Five funds to help you invest in a new Europe
Growth stocks are a much bigger part of European markets than many investors realise. These five funds will help you buy in.
Investors sometimes use national stockmarkets as a shorthand for their views about a country, but that doesn’t mean that a given market tells you much about the domestic economy. Take the FTSE 100. It’s the key UK equity index but it’s full of firms that don’t do a huge amount of business in Britain. It’s just a collection of companies that happen to be listed in London. The same is true for many European markets and for regional indices such as MSCI Europe.
That matters because markets get hooked on narratives, and the dominant one today is that the US means growth, while Europe is boring (if cheap). These narratives are hard to dislodge, but over time they can decline in usefulness. This might be the case in Europe, according to a recent report from analysts at Morgan Stanley. They argue that European markets are changing, with new sectors becoming more important.
Bye-bye banks
Some of the highlights really stand out. The biggest sector in Europe? Banks or energy stocks? No – healthcare and especially pharmaceuticals. Technology stocks account for about 8% of the value of the MSCI Europe index, on a par with banks, which have halved in importance since 2010. Energy has also shrunk, to under 5%.
Or if we go by countries, Germany is hugely important – but not the conventional story of engineering giants hooked on China. The largest sector in the MSCI Germany index is technology (16%), with healthcare on 12%. Meanwhile, Denmark and The Netherlands are far more important to the European markets than either Italy or Spain. In fact Denmark has been the best-performing country in Europe over the last decade, driven by healthcare.
Of course, if we look at the current situation, the picture is mixed. On the plus side, the European Union is finally providing more bloc-wide fiscal safety nets, which could make a huge difference in the long term. On the negative side, while Europe seemed to be making a better job of controlling coronavirus until a few weeks ago, that’s now clearly evolving for the worse. Expect more short-term market weakness.
Investing for growth
Still, if you want to invest in the region, there’s an excellent list of first-rate funds. These include the Baillie Gifford European Growth (LSE: BGEU), which is typical of the growth-investing style of this fund house. Top holdings include Prosus (more on which shortly), Zalando (online fashion) and IMCD (speciality chemicals and foodstuffs). BlackRock Greater Europe (LSE: BRGE) has big holdings in popular growth sectors including drugs giant Novo Nordisk, Sika (a specialist chemicals business), publisher Relx and B2B tech giant SAP. I’d also highlight the BlackRock European Dynamic Fund, which has a similar strategy and profile to the investment trust. But my own personal favourite is Montanaro European Smaller Companies Trust (LSE: MTE), which invests in a growth-orientated mix of smaller businesses (disclosure: Merryn Somerset Webb, MoneyWeek’s editor-in-chief, is a non-executive director of this trust).

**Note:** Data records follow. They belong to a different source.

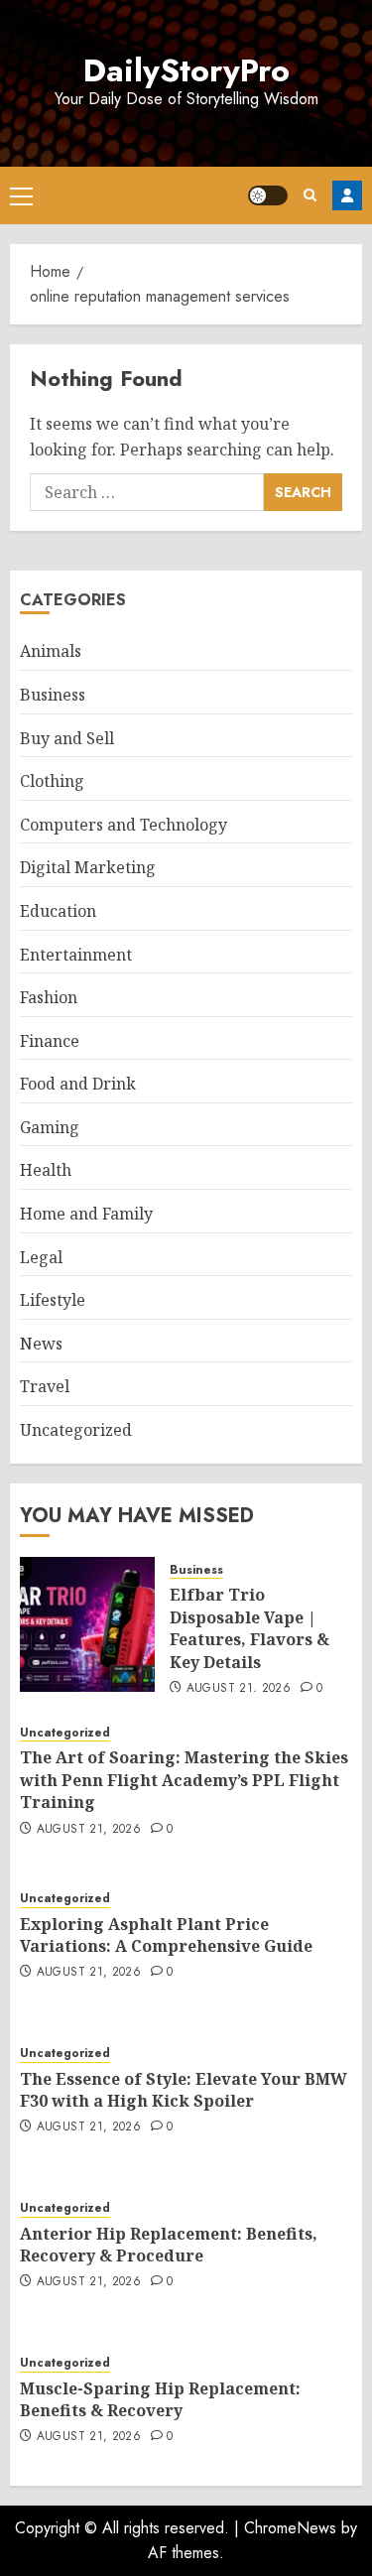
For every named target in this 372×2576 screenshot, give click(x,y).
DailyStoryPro (186, 70)
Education (58, 911)
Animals (50, 651)
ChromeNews (290, 2527)
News (41, 1343)
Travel (44, 1386)
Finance (49, 1041)
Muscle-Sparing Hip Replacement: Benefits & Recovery (160, 2399)
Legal (41, 1257)
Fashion (48, 997)
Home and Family (86, 1213)
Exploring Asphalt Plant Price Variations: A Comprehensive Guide (166, 1935)
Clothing (52, 781)
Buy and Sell (67, 738)
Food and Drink (78, 1084)
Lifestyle (52, 1300)
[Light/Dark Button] (268, 195)
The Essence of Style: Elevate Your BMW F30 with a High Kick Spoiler (183, 2090)
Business (52, 695)
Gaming (49, 1127)
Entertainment (76, 955)
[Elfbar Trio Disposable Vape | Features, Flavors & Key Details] (87, 1624)
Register (347, 195)
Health (45, 1170)
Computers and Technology (123, 825)
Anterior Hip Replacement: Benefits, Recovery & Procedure (168, 2244)
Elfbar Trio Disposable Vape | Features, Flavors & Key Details (249, 1628)
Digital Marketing (88, 867)
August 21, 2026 (238, 1689)
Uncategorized (76, 1430)
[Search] (310, 195)
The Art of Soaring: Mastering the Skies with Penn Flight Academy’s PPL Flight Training (184, 1779)
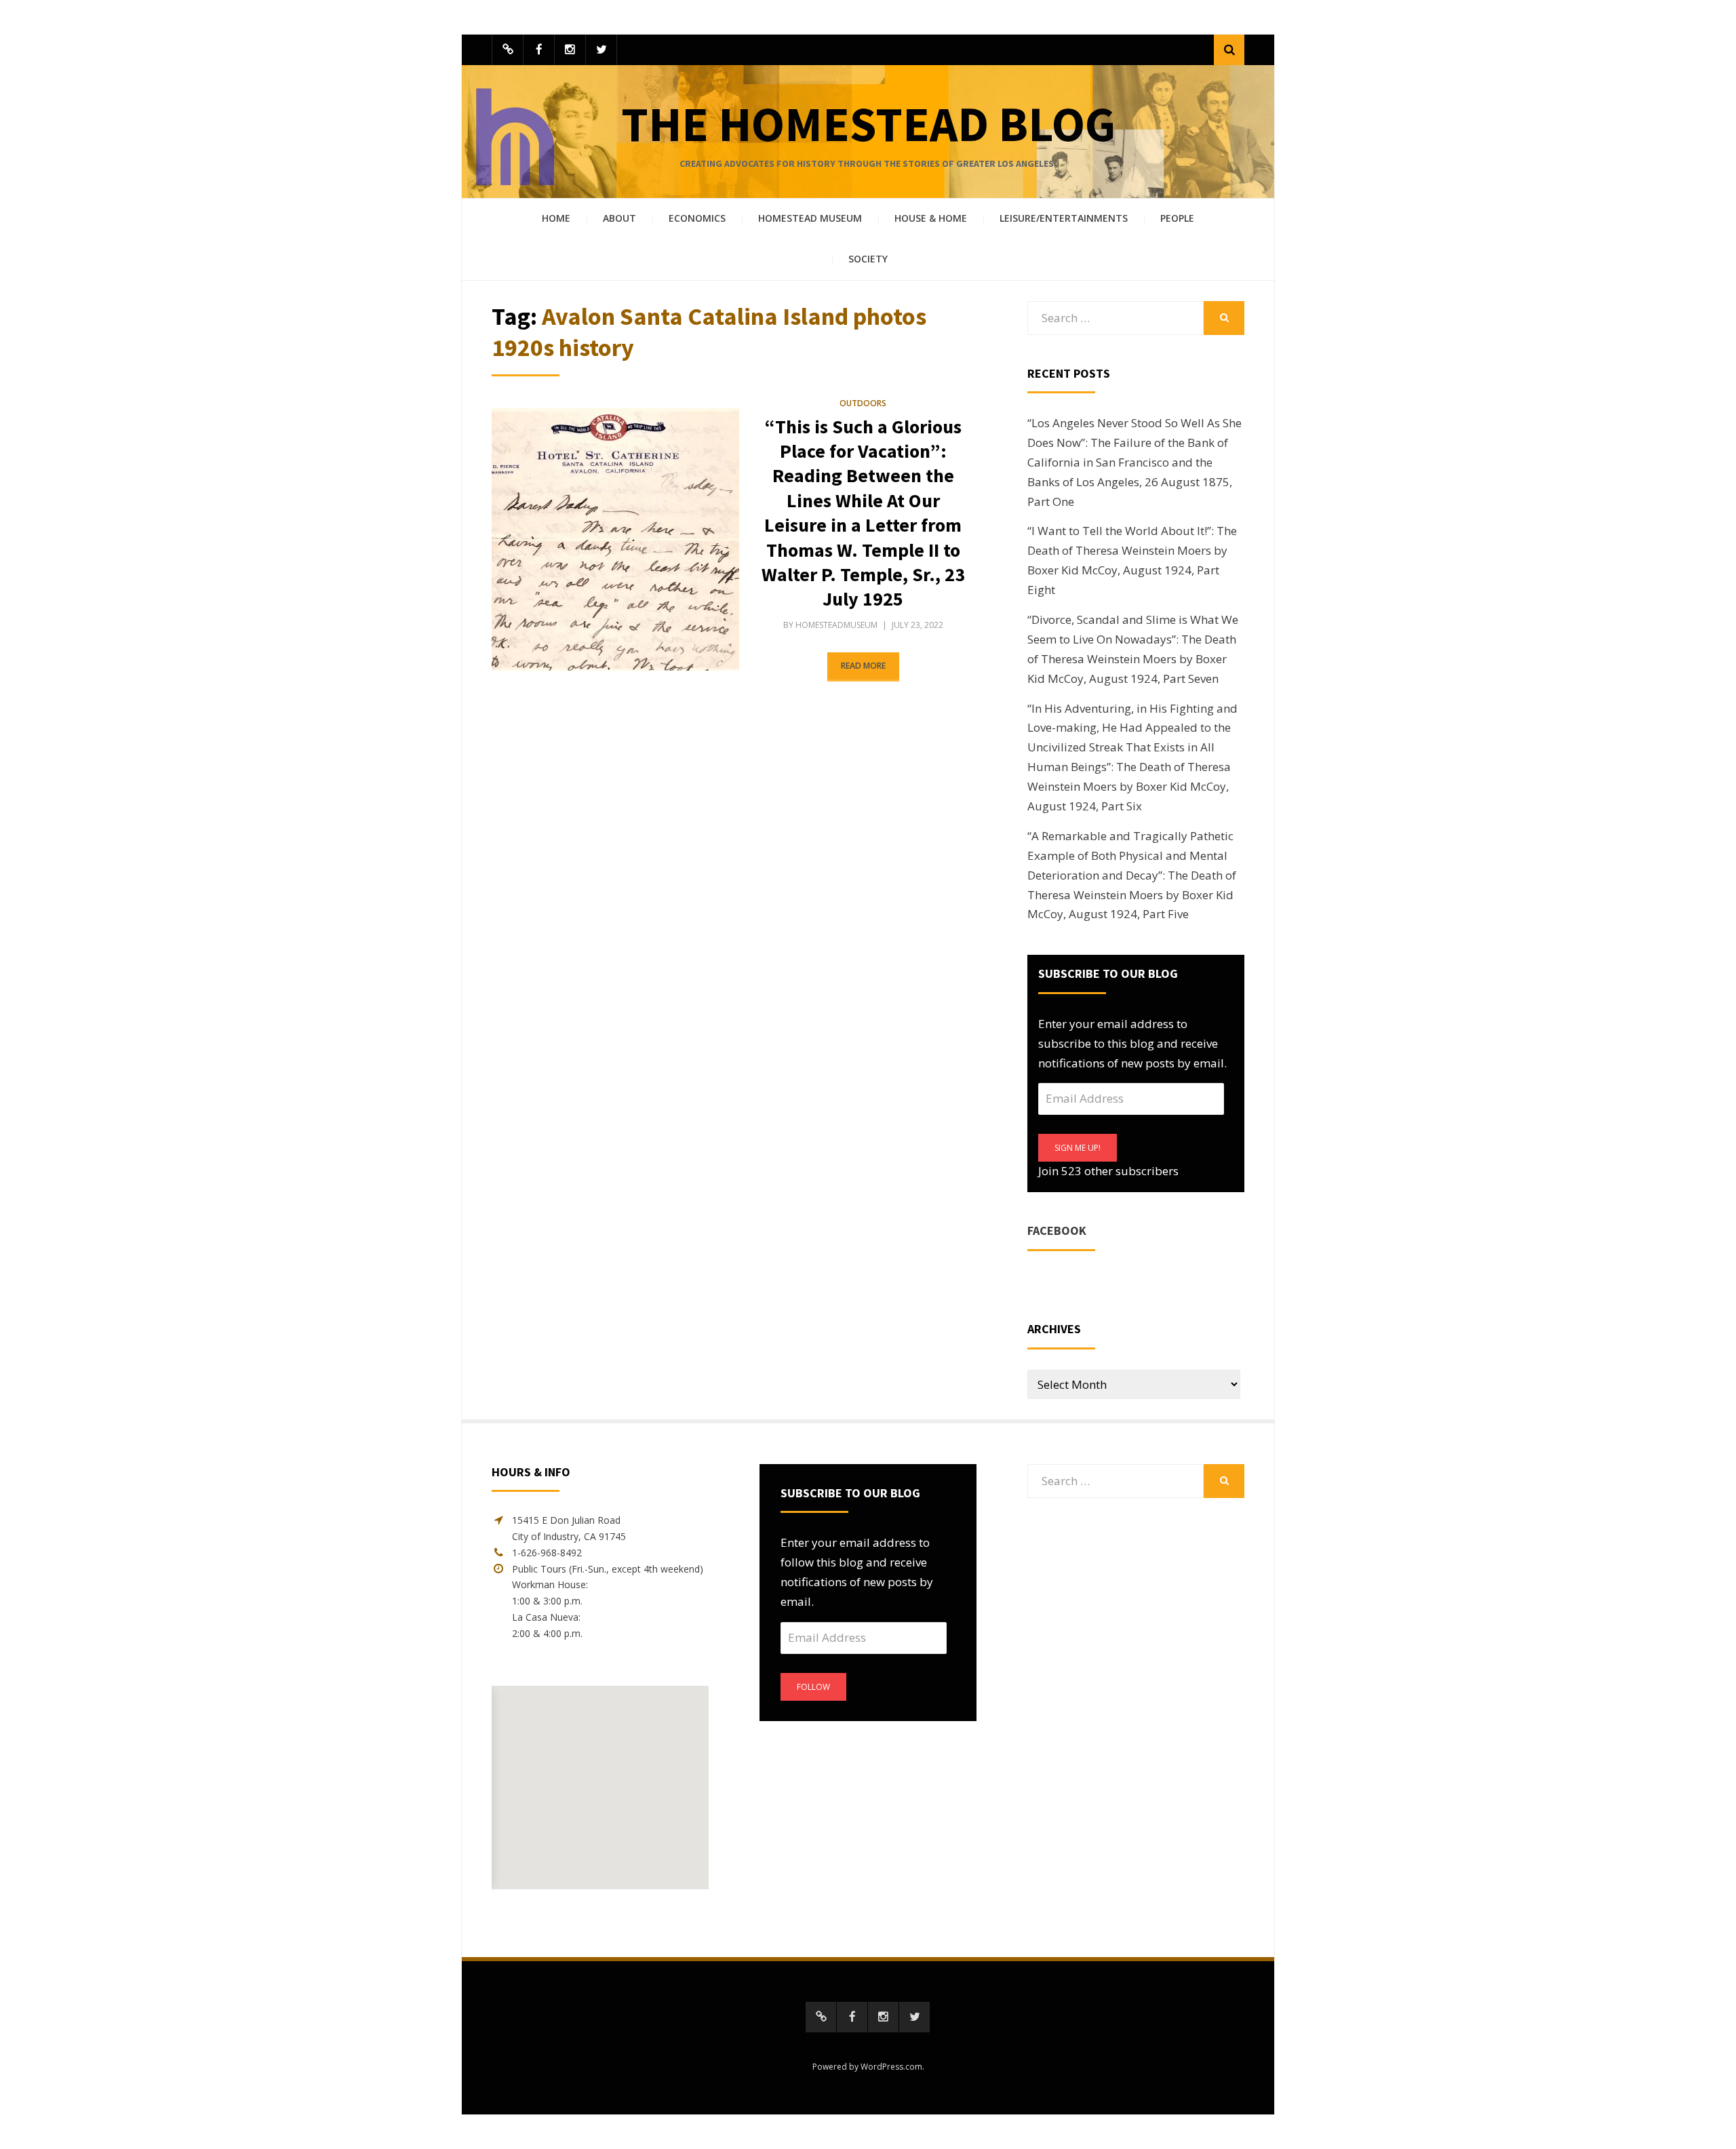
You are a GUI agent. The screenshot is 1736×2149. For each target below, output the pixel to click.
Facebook (1056, 1230)
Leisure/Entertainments (1064, 218)
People (1177, 218)
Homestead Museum (810, 218)
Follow (813, 1687)
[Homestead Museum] (507, 50)
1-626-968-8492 (547, 1552)
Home (556, 218)
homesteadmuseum (836, 625)
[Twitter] (601, 50)
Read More (863, 665)
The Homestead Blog (868, 124)
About (619, 218)
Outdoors (863, 403)
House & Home (930, 218)
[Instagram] (570, 50)
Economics (697, 218)
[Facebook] (539, 50)
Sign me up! (1077, 1148)
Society (868, 258)
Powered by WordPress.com (867, 2066)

There’s also my parting thought, Prosus (Amsterdam: PRX). This is a weird beast. It’s the Dutch-listed international assets division of South African media firm Naspers, which is a first-rate venture capitalist that made huge profits investing in Chinese internet giant Tencent many years ago. But it is no one-trick pony: its portfolio of investments is second to none for a business listed on the public markets. You’ve got stakes in everything from familiar names such as Autotrader, Mail.Ru and Delivery Hero through to a very diversified portfolio of newer businesses. The shares trade at a big discount to the portfolio valuation, but you get a really compelling set of businesses across different sectors, all for a very reasonable price.
Tech’s growing clout in Europe

In Europe, the technology sector has surpassed the value of banks for the first time, reports the Financial Times. Ten years ago, tech accounted for just 4% of the MSCI EMU index, compared to 24% for banks, according to Morgan Stanley. Yet low interest rates have weighed on bank profitability, and the sector has tumbled by a third this year. Meanwhile, European tech stocks have advanced 11% in 2020. Hence the Refinitiv Europe technology index is now worth more (€842bn) than the banks (€822bn). A bias towards “legacy” industries such as banks has been a “significant driver” of the European market’s underperformance “over the last decade”, says Morgan Stanley. Yet with tech rising, things are changing on these bourses.